Ann, of Hixson, TN, had her first child at age 25. Weighing in at over 8 lbs., he was the largest of her three babies. “That’s probably where my bladder control problems started,” she says today.
Like many active women, however, Ann said she learned to “put up and cope” with occasional leakage, thinking it was normal. As the years went by, however, the problem worsened. She lost bladder control while sneezing, running bases for her ladies softball team, and attempting jumping jacks during a Boot Camp group exercise program. “I was the only one going back and forth because I couldn’t do a regular jumping jack without leaking,” Ann confessed.
The turning point for the Hixson resident came this year, almost two decades after the birth of her first child. It began with a bronchial infection “which wore on for weeks and every time I coughed, urine came out,” she related. Her distress and embarrassment were compounded one night when she went out with a group of female friends and started laughing. “Let’s just say I was glad I had black pants on,” she said.
“I had finally reached a point where I got sick of it, realized something had to be done, and made an appointment with my doctor,” Ann said. Her gynecologist, Dr. Carol Adams, referred Ann to local urologist, Dr. Norman Galen, a specialist in treating female incontinence.
Taking Action
“I told Dr. Galen that I was done with this, I was tired of being embarrassed, and that whatever I had to do to make it better, I would do,” she said. Dr. Galen, with Academic Urologists at Erlanger, explained that with stress incontinence, women leak urine when they cough, sneeze, lift, or exercise because of weakened or damaged muscles. “Common causes include childbirth and pregnancy, aging, medical conditions and obesity,” he said, surmising that Ann’s muscle damage began with the birth of her largest child.
After undergoing a series of tests to determine the appropriate treatment for what is called pelvic prolapse, Ann was scheduled for a SPARK procedure at the Erlanger Baroness Campus. “SPARK is a same-day, minimally invasive procedure that has a success rate of higher than 90 percent in appropriate patients,” Dr. Galen said.
Specialists like Dr. Galen use a mesh – either synthetic, biologic, or both – to restore pelvic structures to a more normal anatomical position and to reinforce the structures around the vagina to maintain support. Used in surgery for many years, mesh is soft and has large pores designed to allow one’s body tissue to grow into it, providing a framework of support.

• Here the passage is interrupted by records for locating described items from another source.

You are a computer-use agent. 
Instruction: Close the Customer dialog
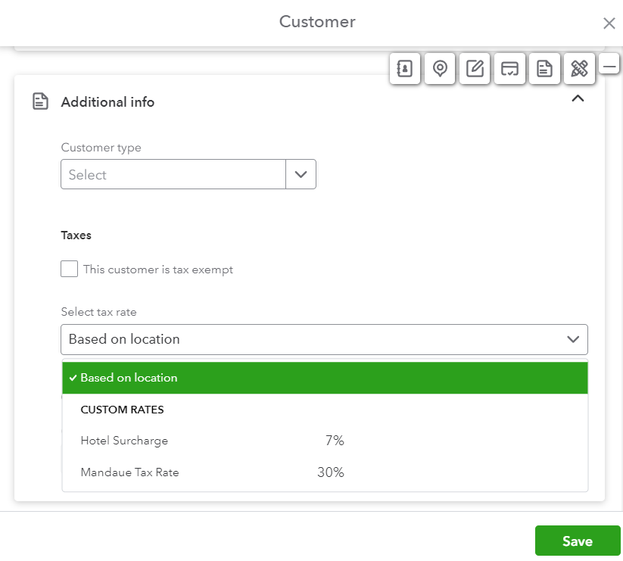(609, 23)
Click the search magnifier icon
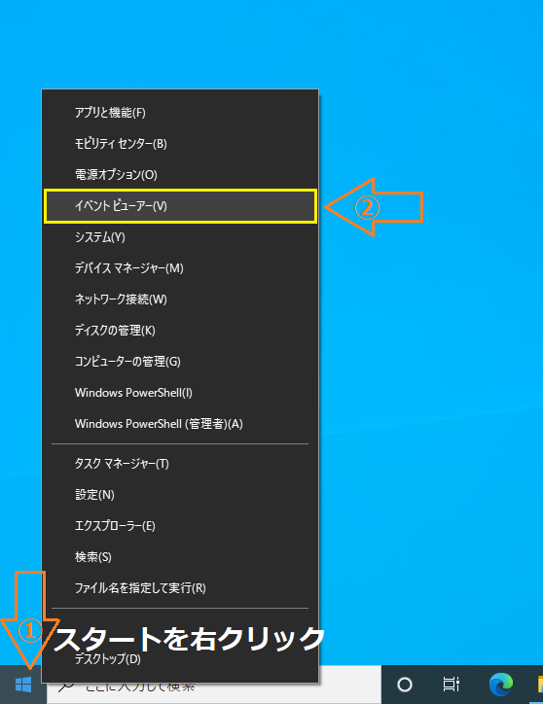The image size is (543, 704). [66, 686]
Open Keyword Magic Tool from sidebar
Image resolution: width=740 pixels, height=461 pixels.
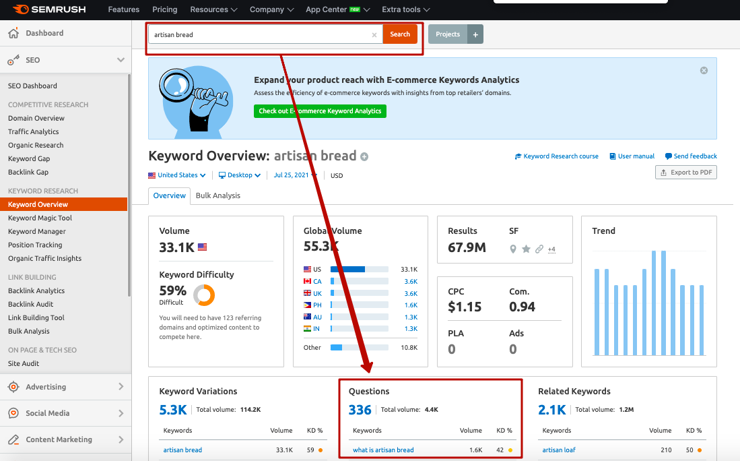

In Ann’s case, three procedures were done simultaneously on the day of surgery: an ablation, the removal of a polyp from her uterus and placement of the pelvic sling. “Surgery took less than hour and the recuperation wasn’t bad at all,” reported Ann. “I had surgery on Friday, took pain pills Saturday, and was able to run an errand and go to church on Sunday,” she said, adding that she returned to work Tuesday (after being off on Monday, Labor Day).
Immediate Results
As for post-surgical restrictions, “I was told I couldn’t lift more than five pounds for six weeks after the operation,” said Ann, “but after three weeks, Dr. Galen said that wasn’t a problem since I was fit.” Best of all, proclaimed Ann, “I did my first jumping jack five weeks after surgery!”
If she has any regrets, the 46-year old woman says she wishes she had sought medical intervention sooner. “Now, with the latest technology, it’s so simple and you can’t even see the scars,” she said. “Once we have a child and start experiencing incontinence, we put up with all these problems when we laugh, cough, sneeze and exercise – but I say why not get back to the point you were before you got pregnant?” said Ann, who has become a strong advocate for corrective surgery.
“The biggest misconception is that so many people associate incontinence with the elderly, but that’s not the case,” says Ann, adding that “they also think there’s a lot to the surgery, but it’s simple.” She tells friends, “Knowing what I know now, I wish I had done this 10 years ago.”